Hypoxia-induced CTCF promotes EMT in breast cancer

Cancer cells experiencing hypoxic stress employ epithelial-mesenchymal transition (EMT) to undergo metastasis through rewiring of the chromatin landscape, epigenetics and, importantly, alternative splicing. Here, we showed that hypoxia modulates epigenetic landscape on CTCF promoter that upregulates its expression. Hypoxia driven epigenetic alteration, specifically DNA-demethylation mediated by TET2 is a prerequisite for CTCF induction. Mechanistically, in hypoxic conditions, HIF1α binds to the unmethylated CTCF promoter, causing transcriptional upregulation. Further, we uncover the pivotal role of CTCF in promoting EMT as loss of CTCF abrogated invasiveness of hypoxic breast cancer cells.
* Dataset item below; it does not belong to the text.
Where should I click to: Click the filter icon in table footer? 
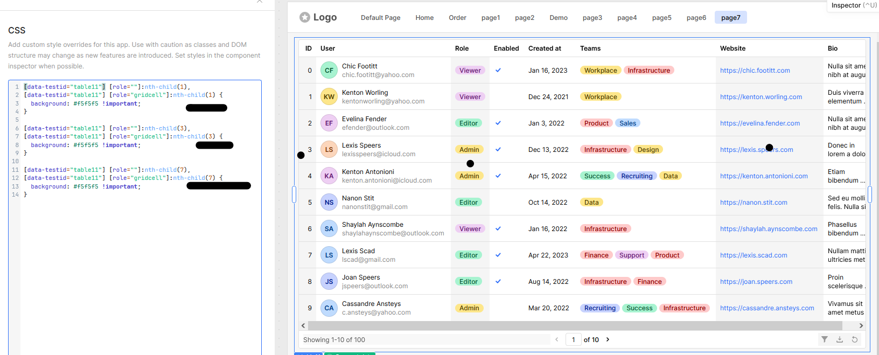pos(824,339)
These results validate the functional contribution of the HIF1α-CTCF axis in promoting EMT in hypoxic breast cancer cells. Lastly, CTCF expression is alleviated and the potential for EMT is diminished when the HIF1α binding is particularly disrupted through the dCas9-DNMT3A system mediated maintenance of DNA-methylation on the CTCF promoter. This may offer a unique therapeutic target in breast cancer.